Olivier MATZ olivier.matz at 6wind.com
Wed Jul 6 14:08:48 CEST 2016


Hi Andrey,

On 07/06/2016 01:59 PM, Chilikin, Andrey wrote:
> Hi Oliver,
> 
>> -----Original Message-----
>> From: dev [mailto:dev-bounces at dpdk.org] On Behalf Of Olivier MATZ
>> Sent: Wednesday, July 6, 2016 8:43 AM
>> To: Liang, Cunming <cunming.liang at intel.com>; dev at dpdk.org
>> Subject: Re: [dpdk-dev] [PATCH 05/18] mbuf: add function to get packet type
>> from data
>>
>> Hi Cunming,
>>
>> On 07/06/2016 08:44 AM, Liang, Cunming wrote:
>>> Hi Olivier,
>>>
>>> On 7/5/2016 11:41 PM, Olivier Matz wrote:
>>>> Introduce the function rte_pktmbuf_get_ptype() that parses a mbuf and
>>>> returns its packet type. For now, the following packet types are
>>>> parsed:
>>>>     L2: Ether
>>>>     L3: IPv4, IPv6
>>>>     L4: TCP, UDP, SCTP
>>>>
>>>> The goal here is to provide a reference implementation for packet
>>>> type parsing. This function will be used by testpmd in next commits,
>>>> allowing to compare its result with the value given by the hardware.
>>>>
>>>> This function will also be useful when implementing Rx offload
>>>> support in virtio pmd. Indeed, the virtio protocol gives the csum
>>>> start and offset, but it does not give the L4 protocol nor it tells
>>>> if the checksum is relevant for inner or outer.
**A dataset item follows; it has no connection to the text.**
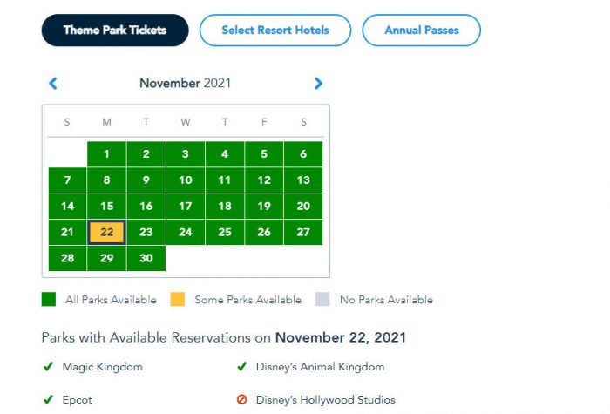Click November 25 date cell
The width and height of the screenshot is (610, 414).
225,233
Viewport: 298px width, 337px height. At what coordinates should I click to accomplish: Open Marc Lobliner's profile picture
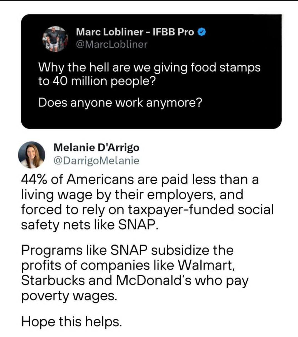(x=55, y=39)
This information has
>>>> to be known to properly set the ol_flags in mbuf.
>>>>
>>>> Signed-off-by: Didier Pallard <didier.pallard at 6wind.com>
>>>> Signed-off-by: Jean Dao <jean.dao at 6wind.com>
>>>> Signed-off-by: Olivier Matz <olivier.matz at 6wind.com>
>>>> ---
>>>>   doc/guides/rel_notes/release_16_11.rst |   5 +
>>>>   lib/librte_mbuf/Makefile               |   5 +-
>>>>   lib/librte_mbuf/rte_mbuf_ptype.c       | 234
>>>> +++++++++++++++++++++++++++++++++
>>>>   lib/librte_mbuf/rte_mbuf_ptype.h       |  43 ++++++
>>>>   lib/librte_mbuf/rte_mbuf_version.map   |   1 +
>>>>   5 files changed, 286 insertions(+), 2 deletions(-)
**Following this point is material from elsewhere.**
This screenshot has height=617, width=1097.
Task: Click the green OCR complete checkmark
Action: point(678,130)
>>>>   create mode 100644 lib/librte_mbuf/rte_mbuf_ptype.c
>>>>
>>>> [...]
>>>> +
>>>> +/* parse mbuf data to get packet type */ uint32_t
>>>> +rte_pktmbuf_get_ptype(const struct rte_mbuf *m,
>>>> +    struct rte_mbuf_hdr_lens *hdr_lens) {
>>>> +    struct rte_mbuf_hdr_lens local_hdr_lens;
>>>> +    const struct ether_hdr *eh;
>>>> +    struct ether_hdr eh_copy;
>>>> +    uint32_t pkt_type = RTE_PTYPE_L2_ETHER;
>>>> +    uint32_t off = 0;
>>>> +    uint16_t proto;
>>>> +
>>>> +    if (hdr_lens == NULL)
>>>> +        hdr_lens = &local_hdr_lens;
>>>> +
>>>> +    eh = rte_pktmbuf_read(m, off, sizeof(*eh), &eh_copy);
>>>> +    if (unlikely(eh == NULL))
>>>> +        return 0;
>>>> +    proto = eh->ether_type;
>>>> +    off = sizeof(*eh);
>>>> +    hdr_lens->l2_len = off;
>>>> +
>>>> +    if (proto == rte_cpu_to_be_16(ETHER_TYPE_IPv4)) {
>>>> +        const struct ipv4_hdr *ip4h;
>>>> +        struct ipv4_hdr ip4h_copy;
>>>> +
>>>> +        ip4h = rte_pktmbuf_read(m, off, sizeof(*ip4h), &ip4h_copy);
>>>> +        if (unlikely(ip4h == NULL))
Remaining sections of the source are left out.